Bölgede devam eden çalışmalardan bahseden Konya Teknik Üniversitesi Obruk Uygulama ve Araştırma Merkezi Müdürü Prof. Dr. Fetullah Arık, “Konya’daki obruk alanlarının tespit edilmesi için bir projemiz var. AFAD ile Konya Teknik Üniversitesi Obruk Uygulama Araştırma Merkezi olarak geçtiğimiz yıl yapmış olduğumuz ölçümlerde Karapınar ilçesinde 600 obruk tespit edilmişti. Bu yıl Halkapınar, Ereğli, Emirgazi, Çumra, Karatay ve Selçuklu ilçesinin kıymetli ölçüdeki yerlerinde çalışmalarımızı gerçekleştirdik. Bu çalışmalar sonucunda kuyu formunda çöken obrukların yanı sıra yüze oturma derinlikleri 20 ile 30 santimetreden başlayan bir ve bir buçuk metreye kadar giden yüzeyde yarılma biçiminde izlenimleri fazlaca sayıda yüzey deformasyonlar ölçtük. Toplam sayıda 2021 yılı sonuna yanlışsız 2 bine yakın obruk oldu.

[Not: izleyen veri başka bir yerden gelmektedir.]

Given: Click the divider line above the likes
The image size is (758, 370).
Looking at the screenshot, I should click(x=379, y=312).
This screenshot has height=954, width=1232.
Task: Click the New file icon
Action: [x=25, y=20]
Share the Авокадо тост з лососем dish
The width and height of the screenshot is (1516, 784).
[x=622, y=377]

Bilhassa birtakım bölgelerde toplu olarak ağır çökme yapıların olduğunu gözlemledik” halinde konuştu.

Kaçak yeraltı suyu kullanması, obrukların en büyük sebeplerinden biri:


Obrukların oluşumunu bir hayli farklı faktör birebir anda etkileyebiliyor lakin uzmanlara nazaran en büyük etkenlerden biri yeraltı sularının müsaadesiz ve bilinçsiz kullanması. Bu bahse da dikkat çeken Arık ‘‘Havza etrafındaki evraklı 30-35 bin kuyuya karşılık bunun 3 katı kadar evraksız kuyu var. Bu evraksız kuyularda ne kadar su ürettikleri ile ilgili bilgiler mevcut değil. Bilinen en kıymetli data yeraltı su düzeyinin her geçen yıl düşmeye devam ettiği. 1960’lı senelerdan itibaren santimetreyle söz edilen düşümler, 2000’li senelerdan daha sonra yarım metre-1 metre düzeyinde, 2010’lardan daha sonra da 1,5-2 metre düzeyindeyken yalnızca 2021 yılında birtakım müşahede kuyularında 20 metrenin üzerinde yeraltı su düzeyinde düşümler var. Bu düşümler sonucunda su-kayaç etkileşiminin ağır olduğu bölgeler daha aşağı kotlara düşüyor. bu biçimdece yerleşim alanlarını daha önemli bir biçimde tehdit ediyor. Burada jeolojik, iklimsel şartları değiştirme bahtımız yok. Denetim edebileceğimiz en kıymetli faktör, ağır yeraltı suyu kullanmasının biraz daha sistemli hale getirilebilmesi. Bunun için de hepimize ortak nazaranvler düşüyor” sözlerini kullandı.

Ayrıyeten Konya Ovası’nın su kaynağını sırf yağmurlar oluşturuyor. Ülkemizin güneyinde ve İç Anadolu’da her geçen gün daha kurak hale gelen iklim sebebiyle yağışların çok azalması bölgedeki suyun da tükenmesine sebep oluyor.

Bölgede epey sayıda yarık da var:


Açıklamasında bu bahse da değinen Arık, bölgede bu bahiste önemli aksilikler olduğunun altını çiziyor. Bölgede ayrıyeten farklı alanlarda yarıkların da oluştuğunu vurgulayan Arık, “Konya kapalı havzasındaki bu sene gözlemlemiş olduğumuz pek epey yüzey yarıkları var. pek da tasa veriyor. Bunların oluşma niçinlerinden bir tanesi devam eden çökme hareketi artı çok yeraltı suyu kaybı gerçekleştiği için de orada meydana gelmiş olan bir düşmelerden kaynaklı. ötürüsıyla Konya kapalı havzasında olumsuzluk birden çok olarak tesir ediyor. esasen bu havzanın kenarındaki faylara bağlı olarak vakit zaman orta büyüklükteki sarsıntılar de meydana gelebiliyor. Bu 50 kilometrelik Konya fay zonunun kesim halinde kırılması sonucunda, zelzele büyüklüğü biraz daha fazla olacaktır” tabirlerini kullanarak durumun sarsıntıyla münasebetine de dikkat çekti.